> **WHAT IS NEEDED**:
Everything from the line that contains "recuerdas? (127, 1521)" through the last line of the listing must be copied exactly, with both of those lines included and no others.

> **INPUT**:

.....

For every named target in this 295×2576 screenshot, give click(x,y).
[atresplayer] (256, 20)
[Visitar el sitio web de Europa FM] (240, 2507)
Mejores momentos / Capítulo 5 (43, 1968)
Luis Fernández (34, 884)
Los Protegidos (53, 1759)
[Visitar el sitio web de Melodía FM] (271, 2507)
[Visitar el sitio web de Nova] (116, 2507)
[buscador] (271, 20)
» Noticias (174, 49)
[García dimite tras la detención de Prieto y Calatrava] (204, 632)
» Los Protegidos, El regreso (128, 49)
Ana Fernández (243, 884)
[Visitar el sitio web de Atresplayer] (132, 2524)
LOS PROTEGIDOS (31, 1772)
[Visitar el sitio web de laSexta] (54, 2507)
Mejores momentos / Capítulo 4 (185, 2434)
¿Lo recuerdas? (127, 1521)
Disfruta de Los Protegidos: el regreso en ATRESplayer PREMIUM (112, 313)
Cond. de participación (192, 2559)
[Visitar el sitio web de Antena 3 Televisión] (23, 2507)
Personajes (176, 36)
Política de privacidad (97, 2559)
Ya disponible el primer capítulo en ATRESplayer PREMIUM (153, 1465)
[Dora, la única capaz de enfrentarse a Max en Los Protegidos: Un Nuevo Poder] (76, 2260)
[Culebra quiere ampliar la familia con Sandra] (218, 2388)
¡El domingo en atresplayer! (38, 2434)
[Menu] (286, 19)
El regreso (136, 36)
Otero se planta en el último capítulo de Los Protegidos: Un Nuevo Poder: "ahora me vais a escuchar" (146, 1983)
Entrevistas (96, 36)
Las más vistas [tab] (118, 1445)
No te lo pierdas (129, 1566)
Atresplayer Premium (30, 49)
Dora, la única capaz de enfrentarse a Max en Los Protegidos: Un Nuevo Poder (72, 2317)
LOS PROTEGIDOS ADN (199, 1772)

.....

> **WRITTEN SOLUTION**:
¿Lo recuerdas? (127, 1521)
Disfruta de Los Protegidos: el regreso en ATRESplayer PREMIUM (112, 313)
Cond. de participación (192, 2559)
[Visitar el sitio web de Antena 3 Televisión] (23, 2507)
Personajes (176, 36)
Política de privacidad (97, 2559)
Ya disponible el primer capítulo en ATRESplayer PREMIUM (153, 1465)
[Dora, la única capaz de enfrentarse a Max en Los Protegidos: Un Nuevo Poder] (76, 2260)
[Culebra quiere ampliar la familia con Sandra] (218, 2388)
¡El domingo en atresplayer! (38, 2434)
[Menu] (286, 19)
El regreso (136, 36)
Otero se planta en el último capítulo de Los Protegidos: Un Nuevo Poder: "ahora me vais a escuchar" (146, 1983)
Entrevistas (96, 36)
Las más vistas [tab] (118, 1445)
No te lo pierdas (129, 1566)
Atresplayer Premium (30, 49)
Dora, la única capaz de enfrentarse a Max en Los Protegidos: Un Nuevo Poder (72, 2317)
LOS PROTEGIDOS ADN (199, 1772)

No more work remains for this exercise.